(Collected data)

__________________________________________________

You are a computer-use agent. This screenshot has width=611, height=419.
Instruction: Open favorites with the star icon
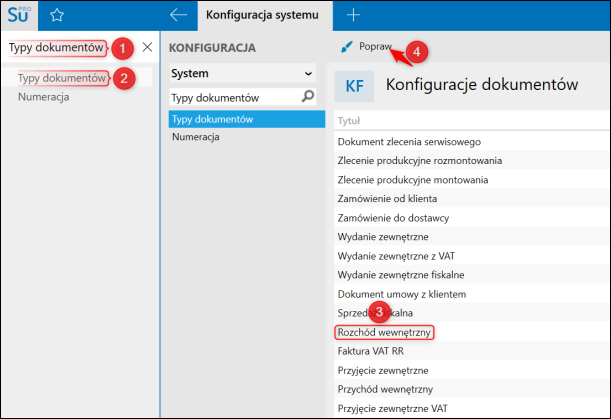pyautogui.click(x=57, y=15)
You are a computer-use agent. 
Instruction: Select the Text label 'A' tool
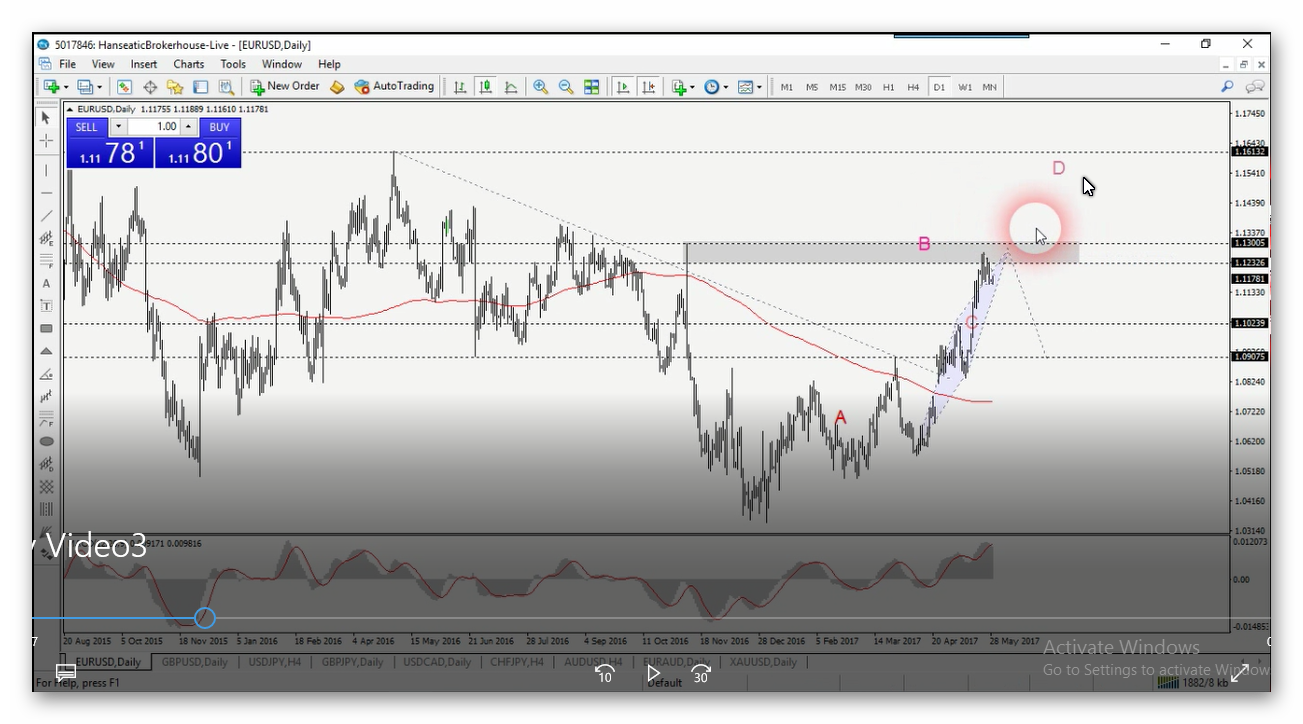point(46,284)

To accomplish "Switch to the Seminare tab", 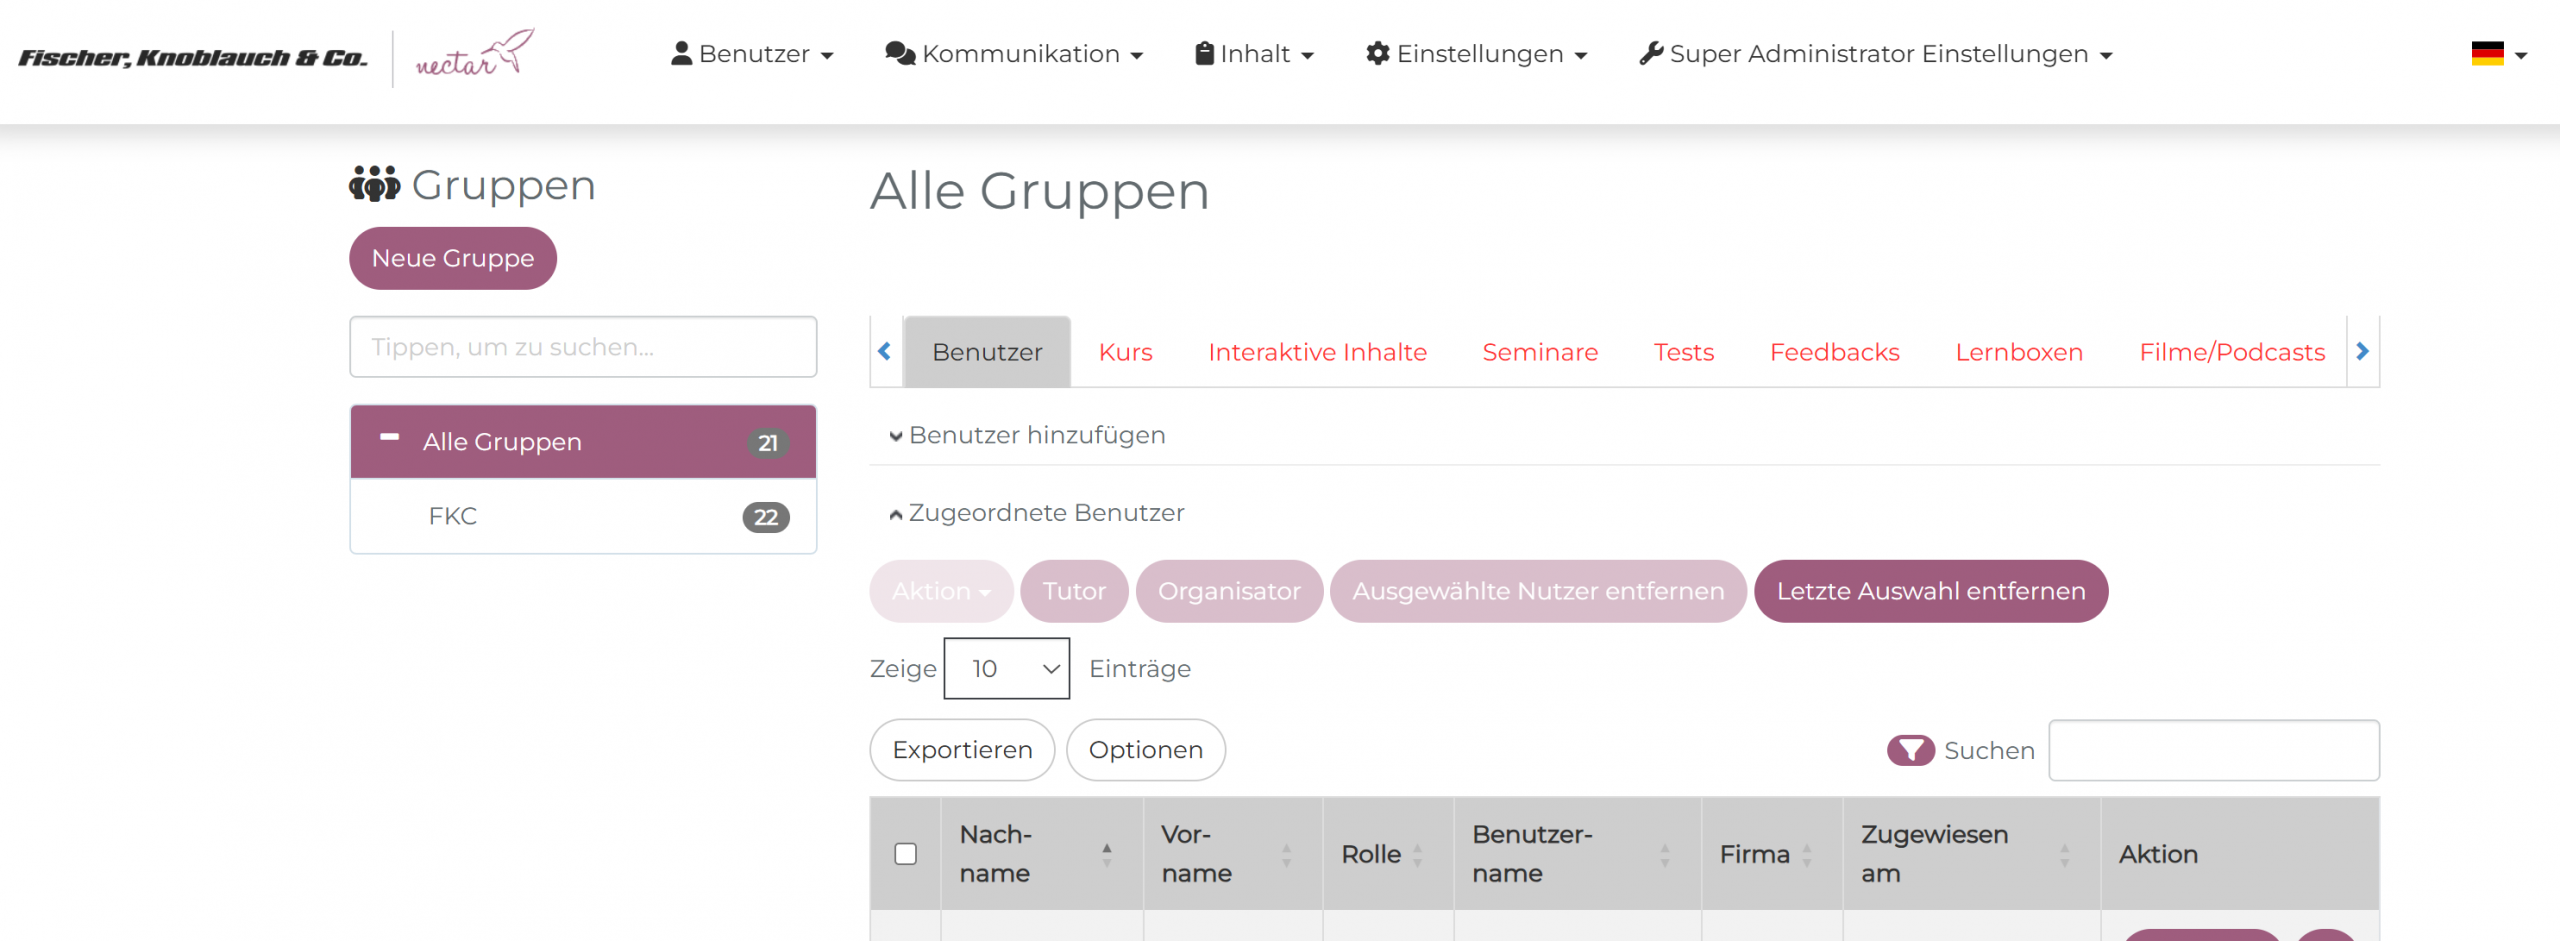I will coord(1540,352).
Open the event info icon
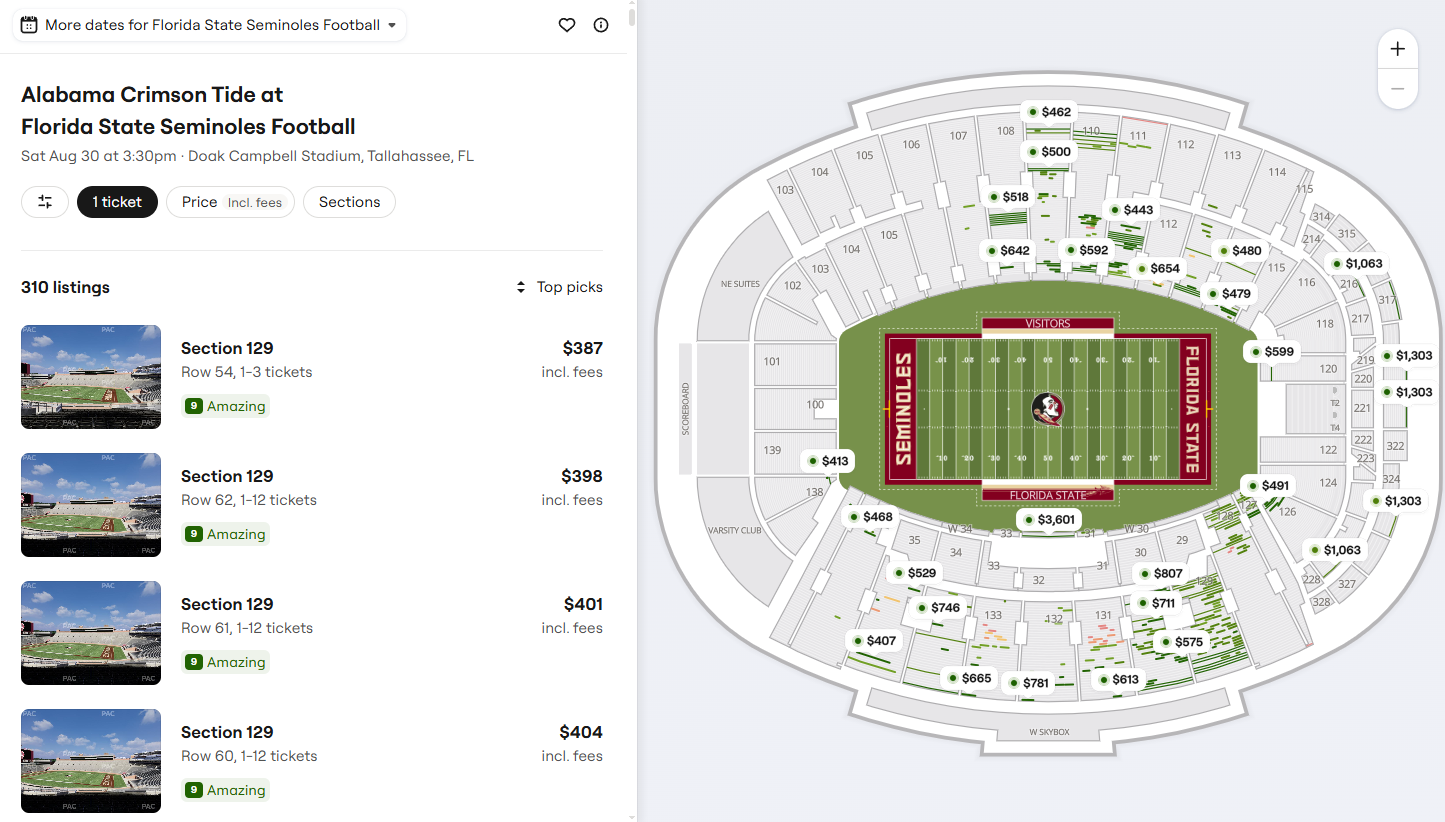Image resolution: width=1445 pixels, height=822 pixels. pos(601,25)
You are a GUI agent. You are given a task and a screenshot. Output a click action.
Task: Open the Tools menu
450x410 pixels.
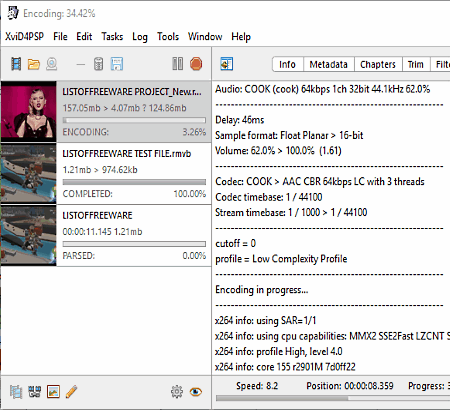coord(168,36)
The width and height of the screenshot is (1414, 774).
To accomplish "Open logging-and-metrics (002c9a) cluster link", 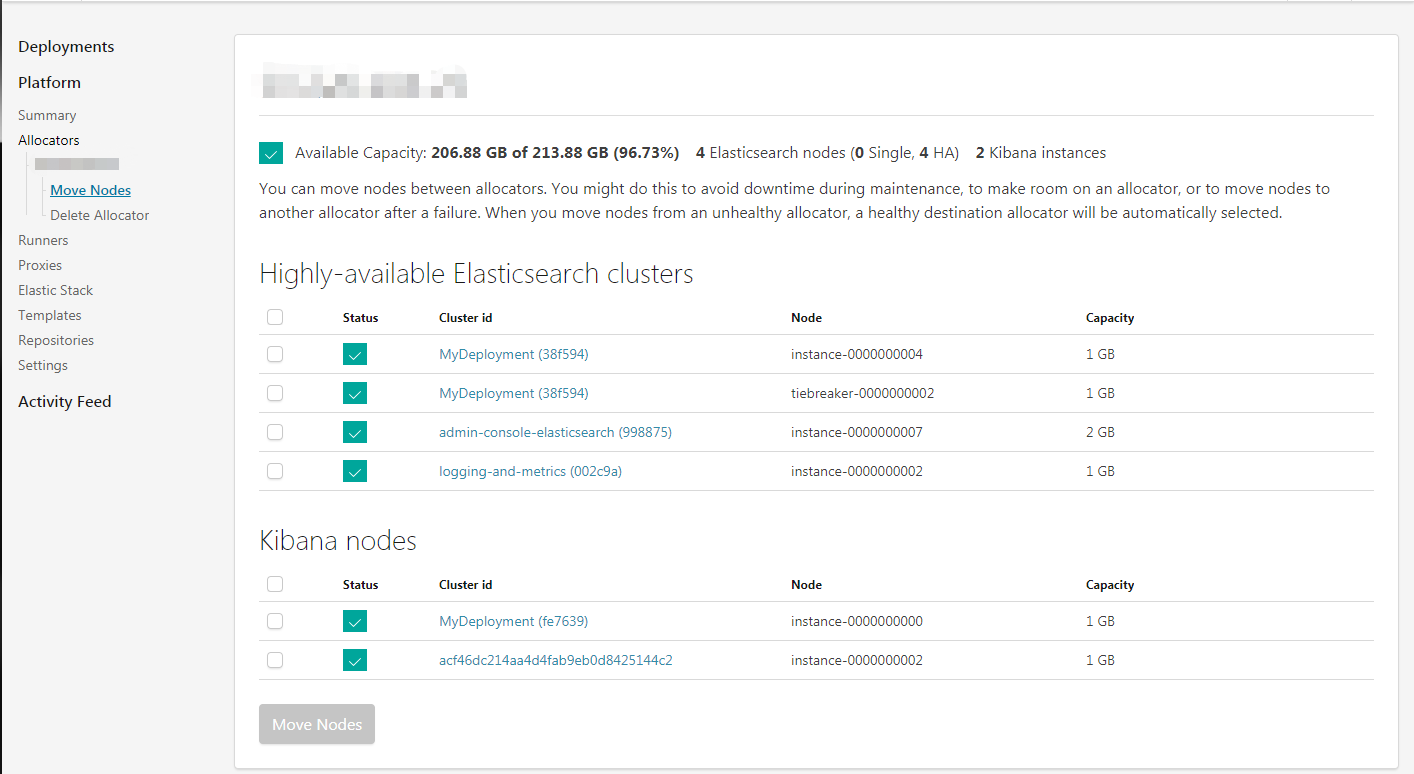I will click(530, 471).
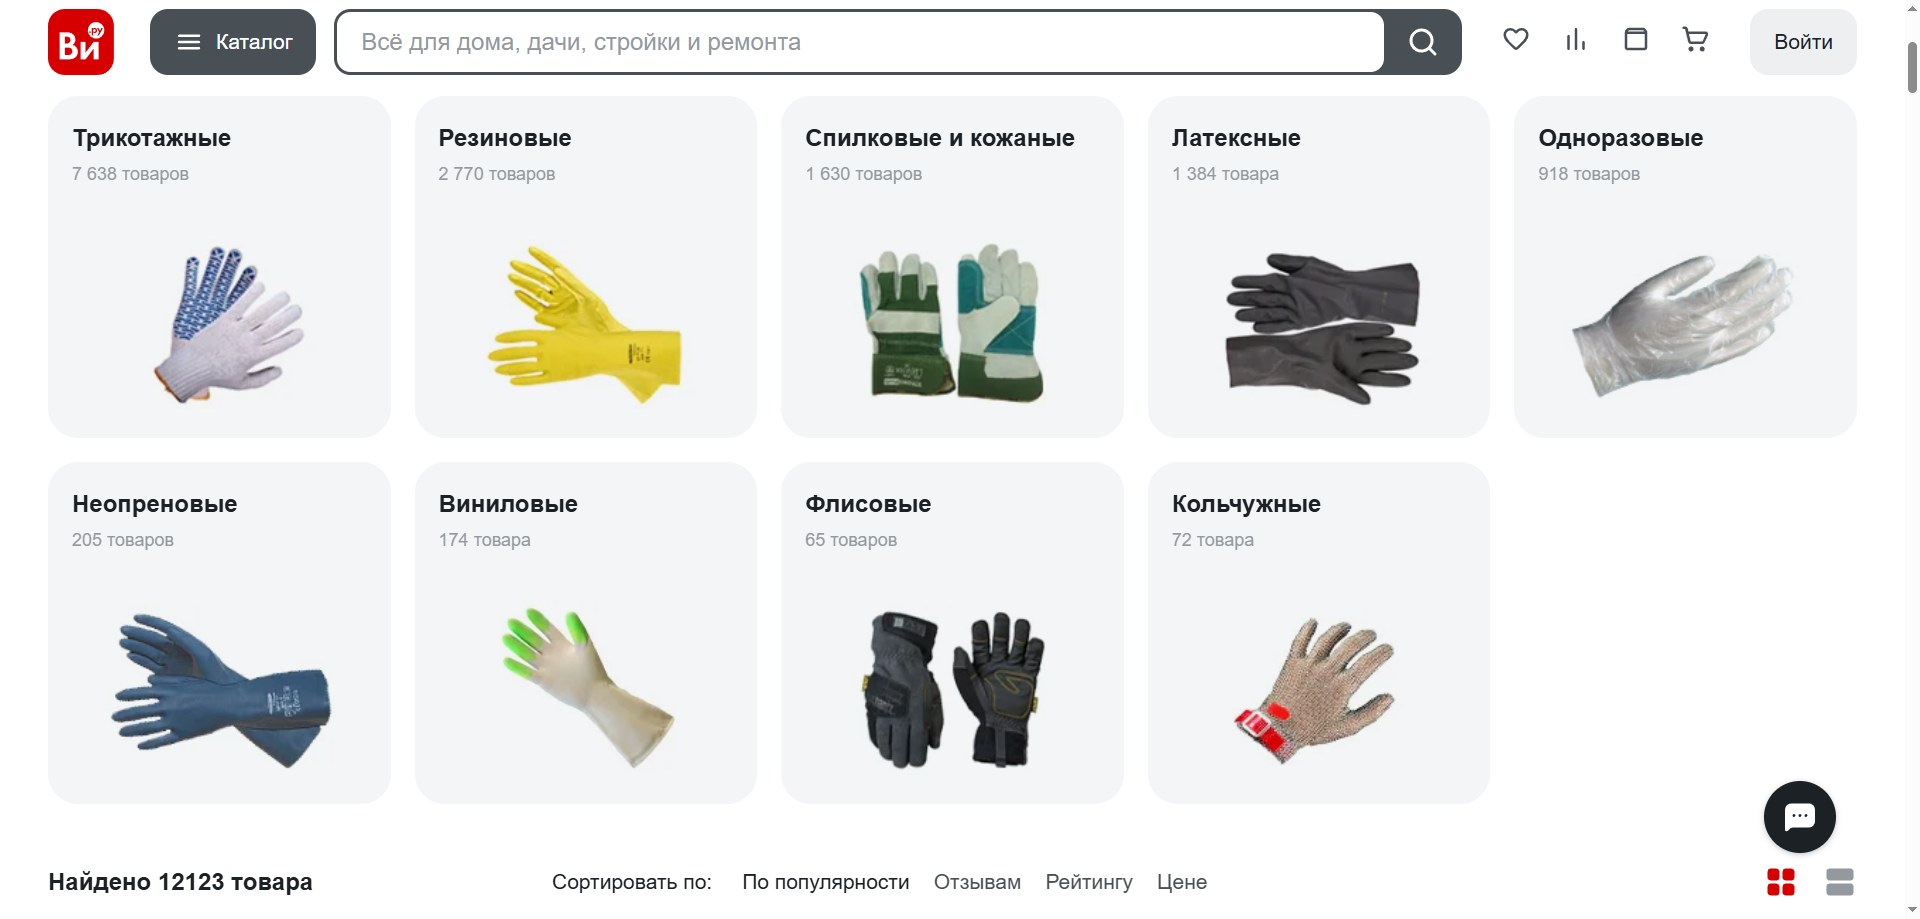The width and height of the screenshot is (1920, 919).
Task: Open favorites heart icon
Action: click(1516, 40)
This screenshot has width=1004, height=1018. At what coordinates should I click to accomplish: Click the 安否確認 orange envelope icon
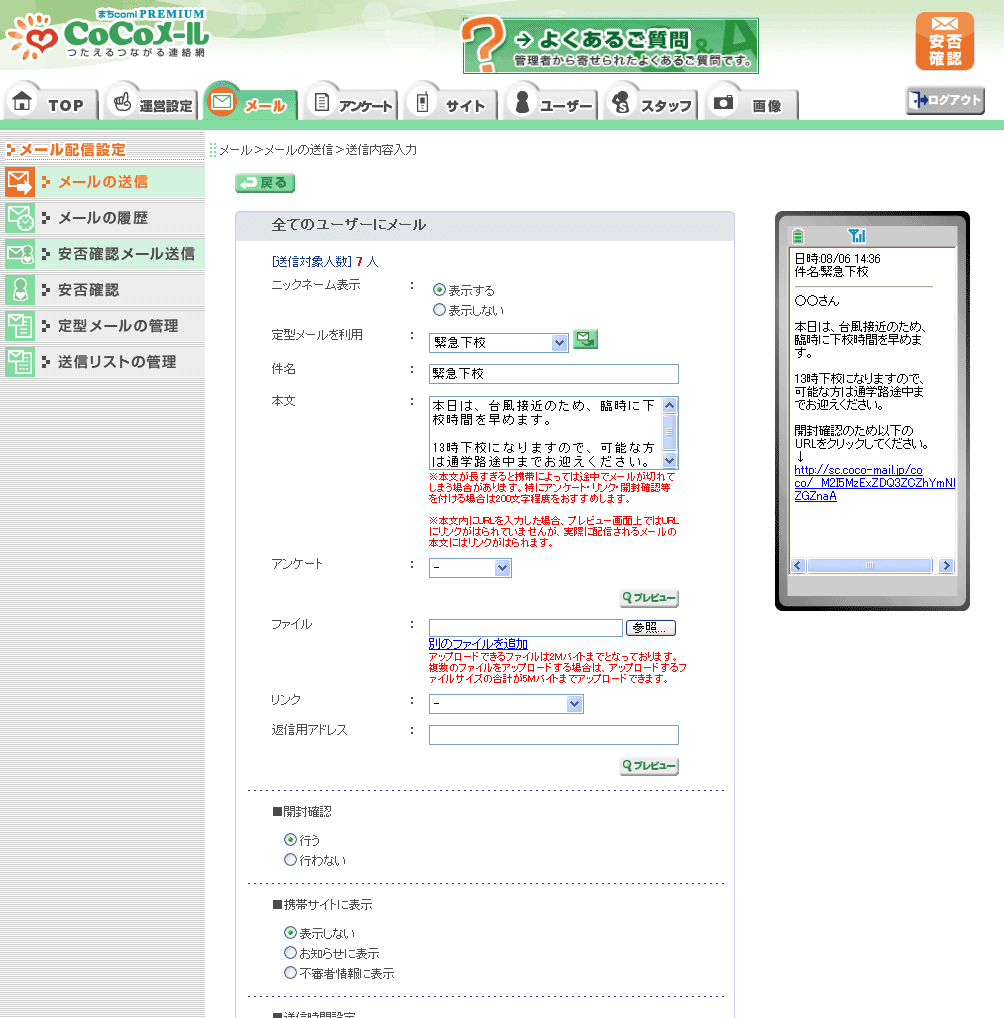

__________________________________________________

- [YOUR TASK]
Count the lines of the data that hold the word "computer". Report the count and nothing more.

- [RESPONSE AREA]
2